Não se trata de uma operação de curto prazo, mas de uma avaliação de longo prazo sobre a resiliência do sistema monetário futuro.
No contexto emergente de multiativos, o valor do ouro está a ser reavaliado. Esta reavaliação é impulsionada por várias características estruturais:
1. O ouro é independente do risco de crédito de qualquer país
O seu valor não depende diretamente das políticas, da dívida ou dos riscos políticos de uma determinada nação.
2. O ouro é um ativo de reserva transversal ao sistema (entre moedas fiduciárias, sistemas e regimes políticos)
É um dos poucos “ativos neutros” amplamente aceites por economias desenvolvidas e emergentes.
3. O ouro é uma cobertura de longo prazo contra a inflação e a volatilidade cambial
4. O ouro faz a ponte entre os ecossistemas TradFi e DeFi
É uma das raras classes de ativos que circula de forma fluida entre finanças tradicionais e ecossistemas de ativos digitais.
O papel renovado do ouro no sistema global de ativos não se resume a ganhos de preço de curto prazo, mas ao reconhecimento do seu valor transversal ao sistema.
Apesar da crescente importância do ouro, os métodos tradicionais de posse apresentam limitações evidentes:
● Custos elevados de compra e guarda
● Transferências internacionais pouco eficientes
● Ausência de verificação de autenticidade em blockchain
● Incompatibilidade com sistemas digitais de gestão de portefólios
● Transparência de reporte dependente do depositário
Por isso, instituições e investidores procuram infraestruturas de ouro mais adequadas à era digital.

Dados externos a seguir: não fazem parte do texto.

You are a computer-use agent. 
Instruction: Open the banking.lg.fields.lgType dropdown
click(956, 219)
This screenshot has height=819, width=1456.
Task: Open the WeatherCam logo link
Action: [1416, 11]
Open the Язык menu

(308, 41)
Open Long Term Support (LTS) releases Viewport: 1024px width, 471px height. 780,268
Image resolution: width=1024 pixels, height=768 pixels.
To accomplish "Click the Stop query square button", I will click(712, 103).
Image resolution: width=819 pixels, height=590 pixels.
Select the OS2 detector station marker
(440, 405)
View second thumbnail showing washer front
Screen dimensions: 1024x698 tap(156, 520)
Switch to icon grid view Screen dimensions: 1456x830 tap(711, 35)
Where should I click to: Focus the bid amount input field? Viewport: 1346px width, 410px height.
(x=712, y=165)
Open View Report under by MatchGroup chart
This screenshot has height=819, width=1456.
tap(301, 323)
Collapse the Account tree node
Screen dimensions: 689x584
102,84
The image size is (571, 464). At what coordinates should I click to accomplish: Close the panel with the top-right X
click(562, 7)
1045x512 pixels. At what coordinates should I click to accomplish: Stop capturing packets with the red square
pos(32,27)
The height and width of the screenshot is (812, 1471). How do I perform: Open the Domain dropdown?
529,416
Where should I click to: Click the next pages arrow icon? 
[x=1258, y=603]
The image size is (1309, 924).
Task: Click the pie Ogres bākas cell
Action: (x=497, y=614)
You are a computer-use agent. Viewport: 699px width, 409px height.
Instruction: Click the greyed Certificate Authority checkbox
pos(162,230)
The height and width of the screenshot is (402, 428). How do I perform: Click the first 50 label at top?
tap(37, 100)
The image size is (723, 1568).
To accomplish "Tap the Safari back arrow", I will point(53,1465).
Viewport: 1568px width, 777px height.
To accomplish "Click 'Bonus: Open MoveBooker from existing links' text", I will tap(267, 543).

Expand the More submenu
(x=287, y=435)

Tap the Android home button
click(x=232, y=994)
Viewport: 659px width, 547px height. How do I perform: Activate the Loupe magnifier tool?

O ouro on-chain não substitui ativos, mas representa uma atualização de infraestrutura para a era digital. O seu valor central reside em permitir que o ouro alcance:
● Possibilidade de verificação: validação on-chain dos números de barras e reservas
● Liquidez: transferências internacionais sem restrições
● Interoperabilidade: integração facilitada na gestão digital de portefólios de ativos
● Capacidade de auditoria: guarda transparente e registo em blockchain
Esta é a terceira fase evolutiva do ouro: da era do ouro físico, ao ouro papel/ETF, e agora ao ouro on-chain (verificação digital mais reservas físicas). Esta mudança é impulsionada não por uma empresa em particular, mas pelo avanço global das tecnologias de ativos digitais. Produtos como XAUm estão a estabelecer uma estrutura clara para o ouro on-chain. Por exemplo, a plataforma Matrixdock da Matrixport para RWA emite o ouro digital XAUm, que apresenta:
● Cada XAUm é garantido por uma onza troy de ouro certificado LBMA 99,99%
● O ouro é guardado por instituições profissionais como Brink’s e Malca-Amit
● Verificação on-chain dos números das barras de ouro
● Transferências gratuitas entre carteiras digitais blockchain
Estes produtos não pretendem criar “novo ouro”—pretendem tornar o ouro compatível com modelos digitais, gestão interinstitucional e operações internacionais.
As discussões de especialistas no Fórum de Singapura refletem mudanças profundas em curso no sistema global de ativos:
● Deixa-se de depender exclusivamente do dólar norte-americano
● As estruturas de ativos de reserva estão a diversificar-se
● O ouro é reafirmado como âncora neutra no centro do sistema
● A infraestrutura digital está a transformar o uso dos ativos de reserva tradicionais
Em síntese, o papel fundamental do ouro mantém-se, mas a sua infraestrutura está a evoluir rapidamente. O advento do ouro on-chain permite que o ouro responda às exigências da alocação global de ativos em ambiente digital, operações internacionais e em tempo real. No futuro ambiente “multirreferência, multisistema”, o ouro permanecerá central, enquanto o ouro digital (on-chain) definirá a sua nova forma.